* _To be done_
Rewrite each of the records below with "Follow" changed to "Open" and everything else left as it is, and leave the pictures out of your answer.

____ Given information

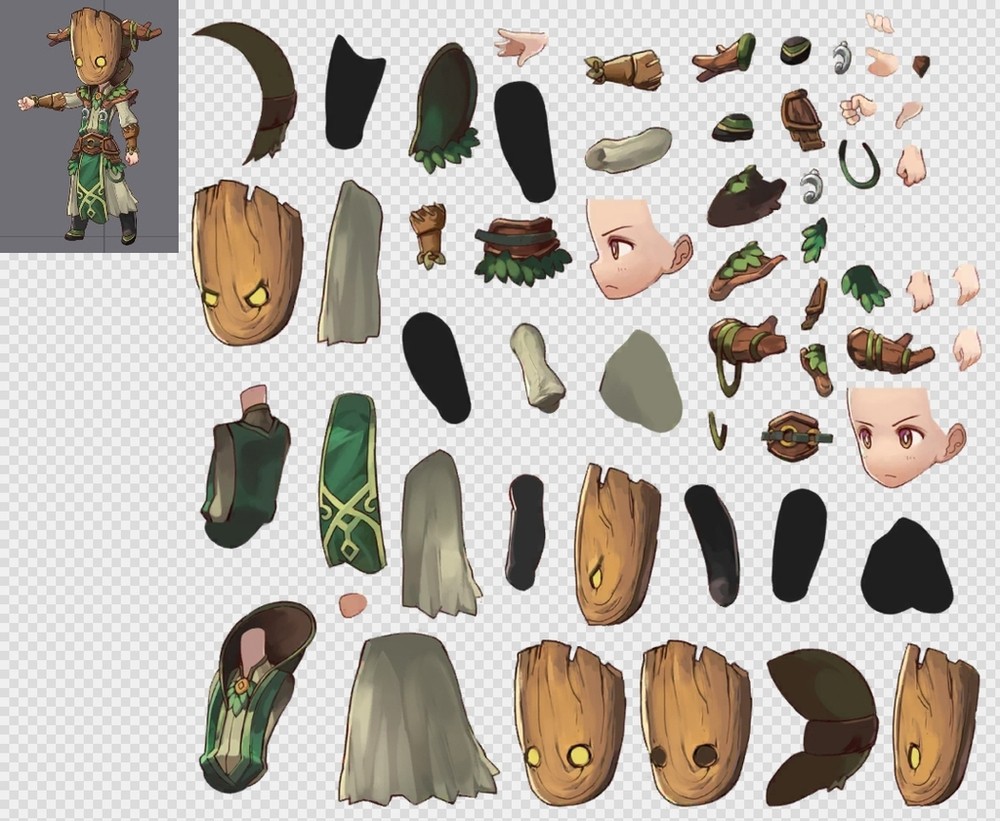
Task: Select the wooden mask with angry yellow eyes
Action: [x=247, y=262]
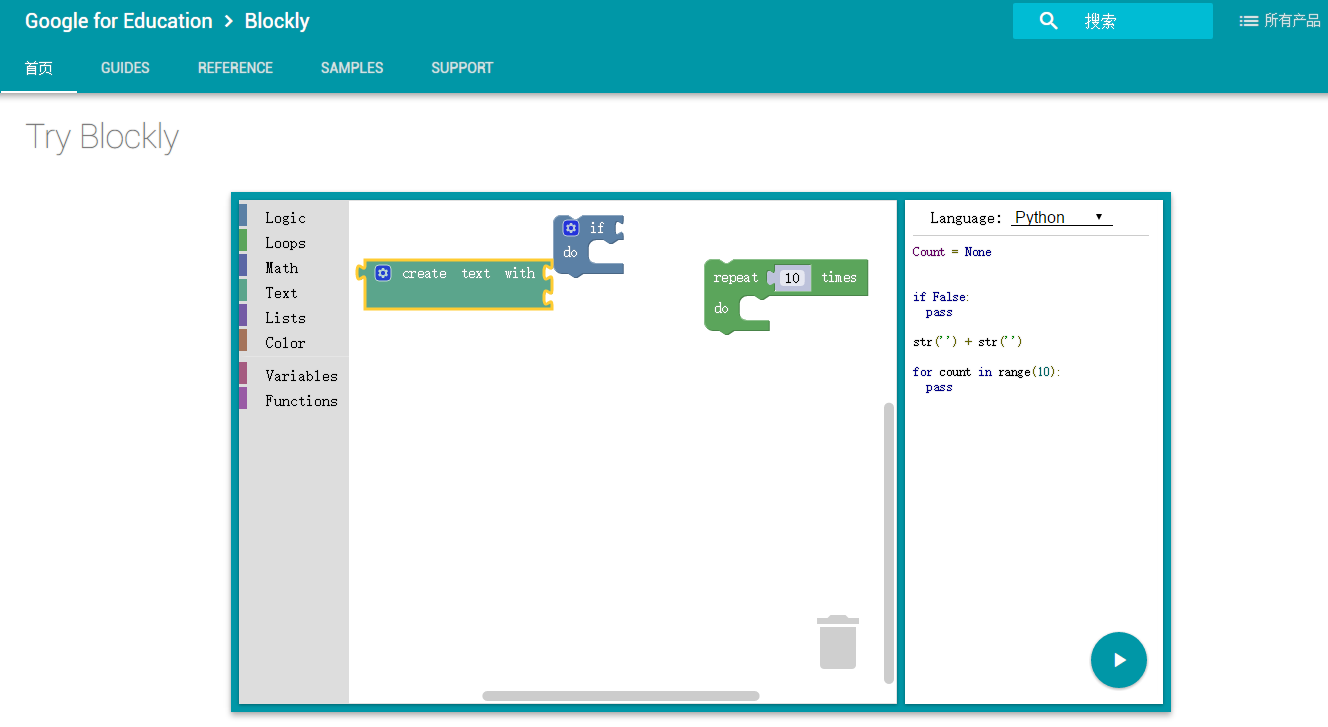Select the Variables category
This screenshot has height=727, width=1328.
301,376
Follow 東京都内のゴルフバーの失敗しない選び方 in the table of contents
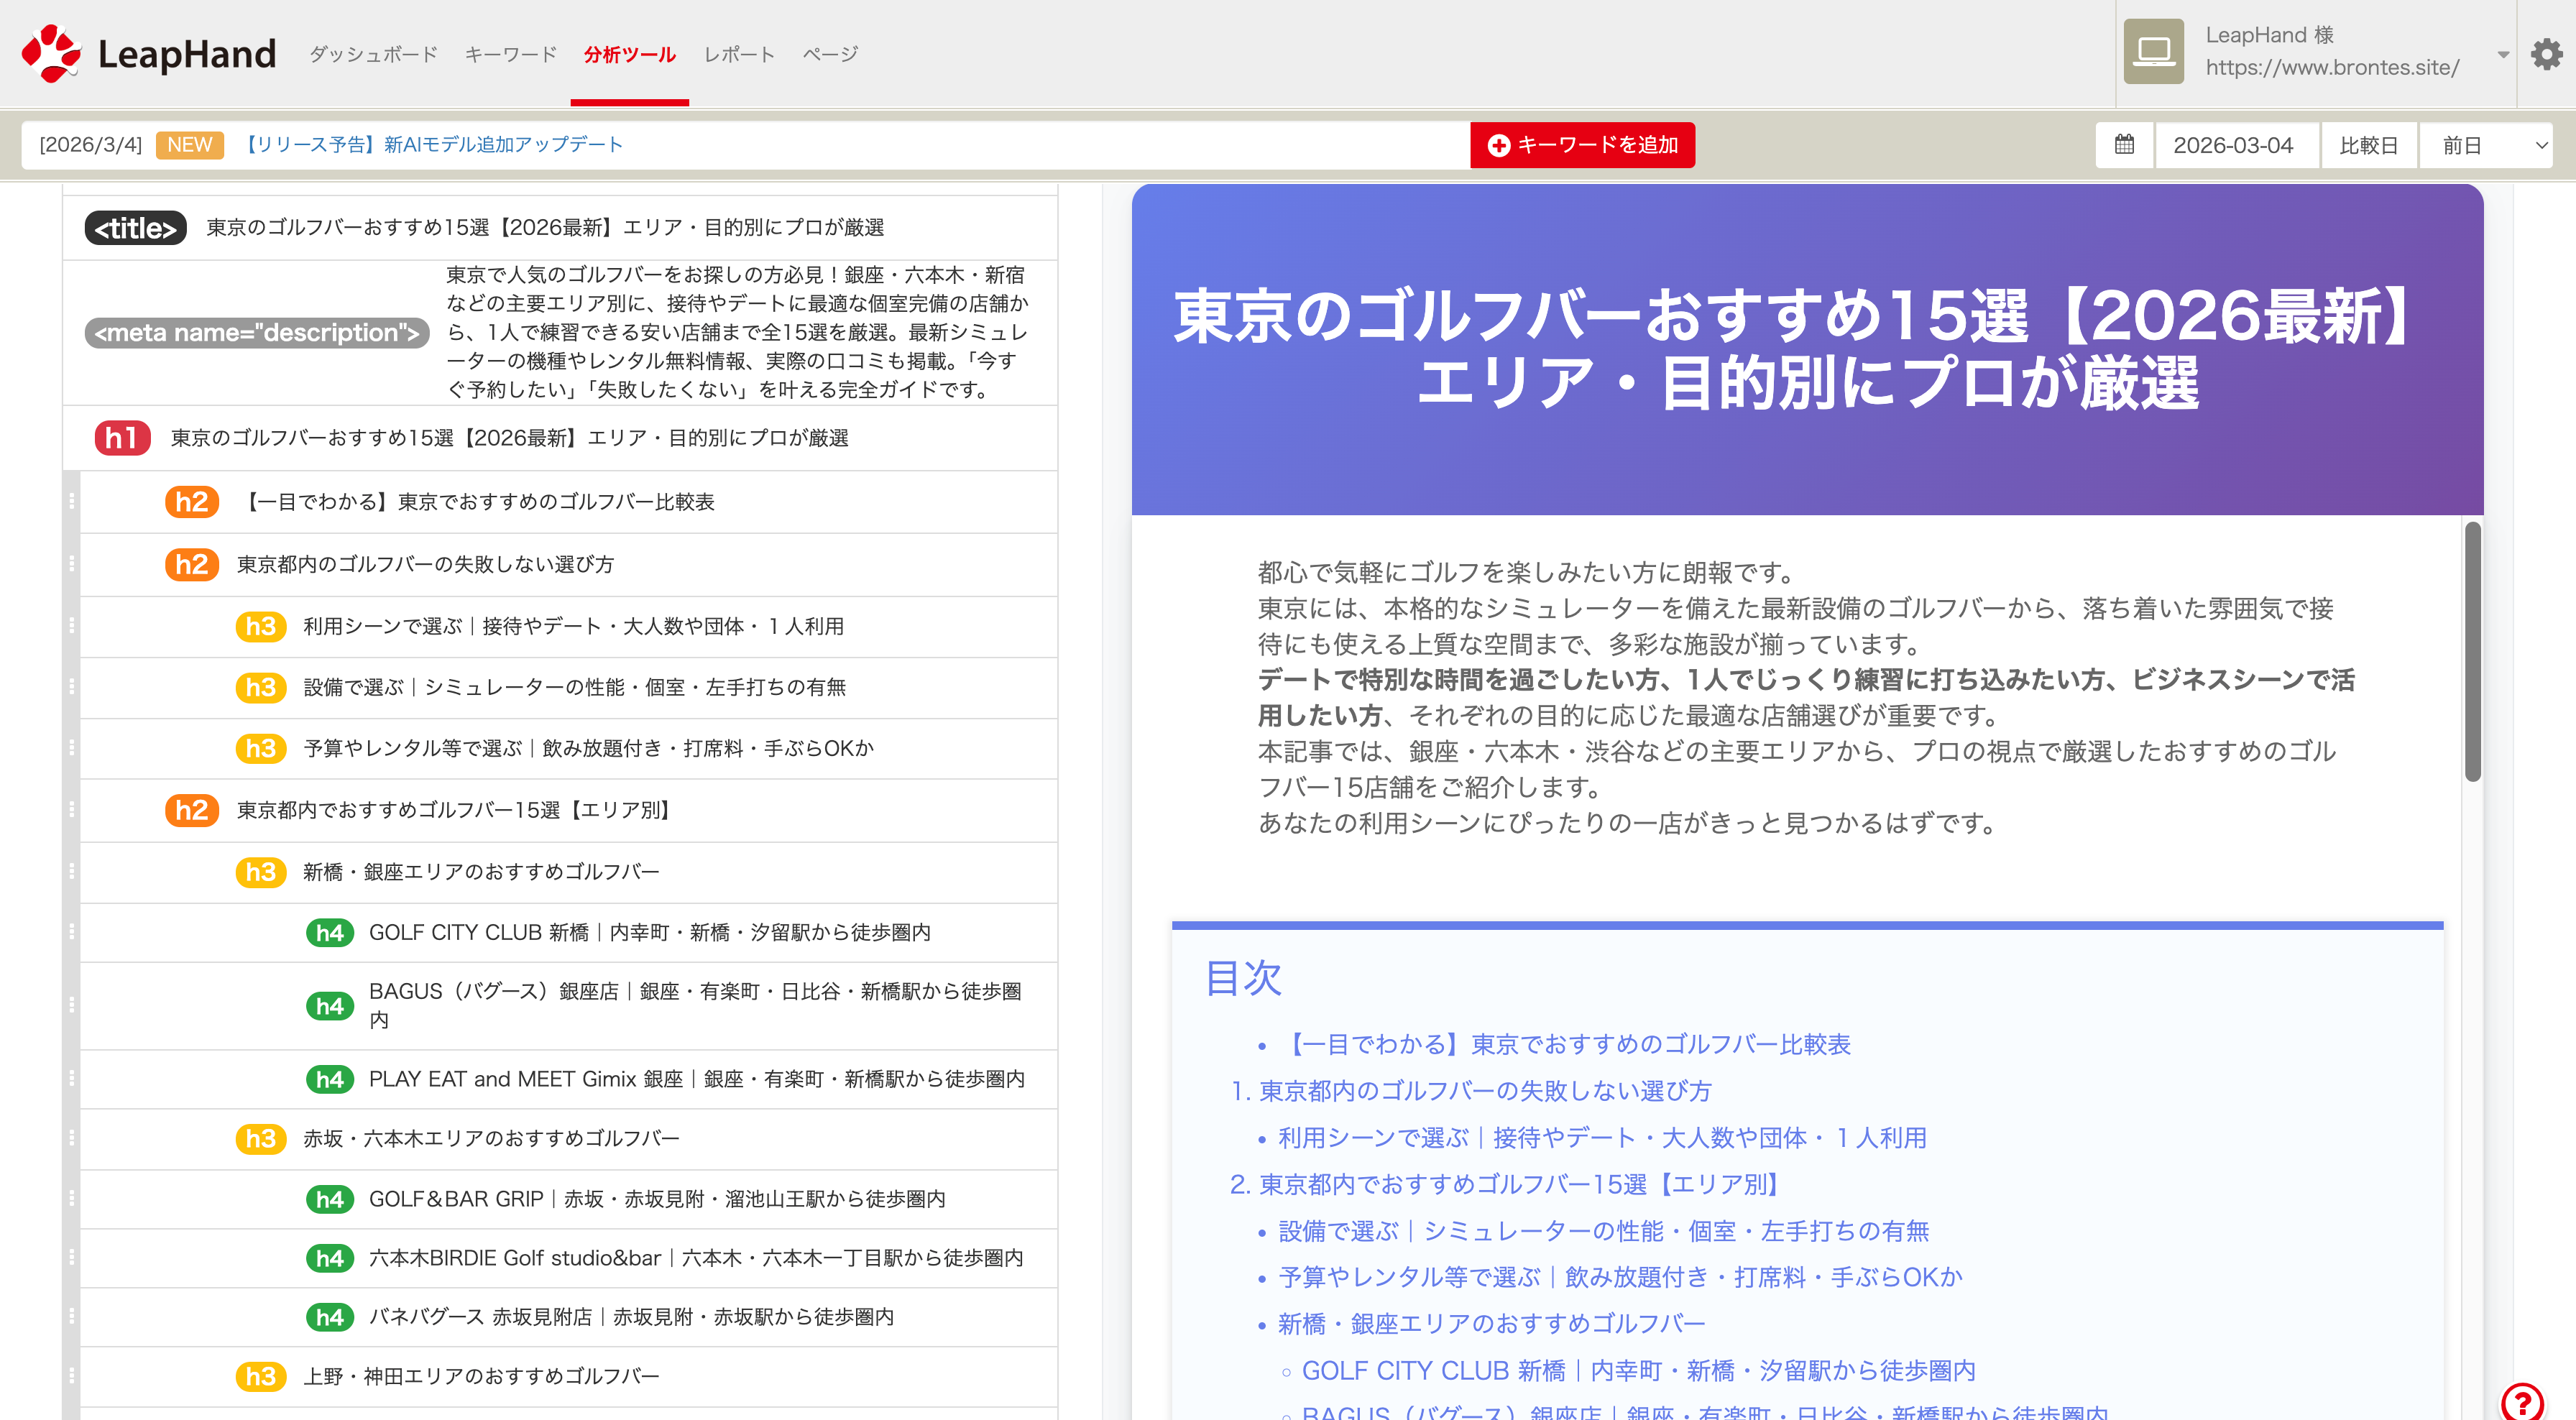This screenshot has height=1420, width=2576. 1484,1090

________

* _Final result_
Task: Select the wooden mask with angry yellow eyes
Action: [x=247, y=262]
Select the Variables category
This screenshot has height=727, width=1328.
301,376
Open 東京都内のゴルフバーの失敗しない選び方 in the table of contents
This screenshot has height=1420, width=2576. 1484,1090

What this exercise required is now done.